Unfortunately, no. Part of the purpose of AutoQuery is to split your query up by words and make each word a separate query. The operator it uses to do this is dependant on your HAYSTACK_DEFAULT_OPERATOR setting, which is one of the most significant reasons to use it (HAYSTACK_DEFAULT_OPERATOR is the only way to affect the operator used for AutoQuery, as far as I know).
When you add filter_or to it, all that happens is that your chain of ANDs gets wrapped in an OR. filter_or is useful for chaining multiple filter queries together when AND is the default operator, but in this case it won't do what you're expecting it to do.
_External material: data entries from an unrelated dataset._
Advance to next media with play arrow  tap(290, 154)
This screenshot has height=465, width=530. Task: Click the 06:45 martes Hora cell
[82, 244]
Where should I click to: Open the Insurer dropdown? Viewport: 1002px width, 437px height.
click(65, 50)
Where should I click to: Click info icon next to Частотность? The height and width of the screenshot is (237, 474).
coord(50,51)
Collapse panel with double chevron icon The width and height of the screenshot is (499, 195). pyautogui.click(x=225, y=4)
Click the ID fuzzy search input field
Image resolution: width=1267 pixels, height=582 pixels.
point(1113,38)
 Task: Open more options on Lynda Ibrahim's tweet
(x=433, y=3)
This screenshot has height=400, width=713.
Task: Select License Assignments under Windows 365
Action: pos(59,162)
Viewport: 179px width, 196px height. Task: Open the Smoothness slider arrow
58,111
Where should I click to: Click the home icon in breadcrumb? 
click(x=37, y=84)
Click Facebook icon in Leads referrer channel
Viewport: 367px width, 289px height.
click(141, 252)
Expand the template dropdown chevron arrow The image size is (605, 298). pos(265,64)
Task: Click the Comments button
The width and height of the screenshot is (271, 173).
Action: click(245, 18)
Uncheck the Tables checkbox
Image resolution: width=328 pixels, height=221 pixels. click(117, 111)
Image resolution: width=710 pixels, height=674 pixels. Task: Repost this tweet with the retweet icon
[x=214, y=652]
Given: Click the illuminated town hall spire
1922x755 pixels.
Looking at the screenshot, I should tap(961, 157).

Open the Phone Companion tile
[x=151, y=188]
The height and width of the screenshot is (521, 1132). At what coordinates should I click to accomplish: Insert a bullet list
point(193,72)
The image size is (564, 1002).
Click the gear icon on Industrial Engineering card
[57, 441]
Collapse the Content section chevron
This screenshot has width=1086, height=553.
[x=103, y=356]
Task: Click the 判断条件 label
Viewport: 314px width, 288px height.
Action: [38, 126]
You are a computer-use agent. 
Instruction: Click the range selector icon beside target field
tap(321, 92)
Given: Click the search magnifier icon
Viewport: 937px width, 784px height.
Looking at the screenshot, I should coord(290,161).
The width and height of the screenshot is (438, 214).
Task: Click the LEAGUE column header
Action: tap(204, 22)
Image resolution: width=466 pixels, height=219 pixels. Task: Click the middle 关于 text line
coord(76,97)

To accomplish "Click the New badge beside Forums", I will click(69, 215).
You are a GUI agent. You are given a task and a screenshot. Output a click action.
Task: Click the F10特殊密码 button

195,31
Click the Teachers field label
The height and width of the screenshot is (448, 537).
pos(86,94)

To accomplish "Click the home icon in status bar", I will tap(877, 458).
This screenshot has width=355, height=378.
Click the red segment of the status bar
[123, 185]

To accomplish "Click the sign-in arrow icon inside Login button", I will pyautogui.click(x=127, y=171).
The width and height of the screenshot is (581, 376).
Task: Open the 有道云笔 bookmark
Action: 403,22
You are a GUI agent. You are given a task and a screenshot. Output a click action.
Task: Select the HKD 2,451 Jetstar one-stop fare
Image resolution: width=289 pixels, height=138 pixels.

I had a similar issue, and the way I ended up defeating it was by somewhat implementing it myself. You can use a parser library (I landed on shlex, the Python library for parsing shell strings, because it considers things inside quotes as being a single token), and then use that to construct your own autoquery.
sqs = SearchQuerySet()
sq = None
keywords = 'some of these words are in my content'
for phrase in shlex.split(keywords):
if not sq:
sq = SQ(content=phrase)
else:
sq |= SQ(content=phrase)
sqs = sqs.filter(sq)
Modifying the SQ with |= (or operator) will make the SQ object chain the resulting calls with OR as the operator. You can also use &= for chained ANDs.
Also, once you've used the SQ object to filter, you can do whatever you want. If your default operator is an AND, any filters that you chain after the filter on the SQ object will be an AND filter. Double alternately, you can just use filter_and to specify that a specific filter should be ANDed onto the query.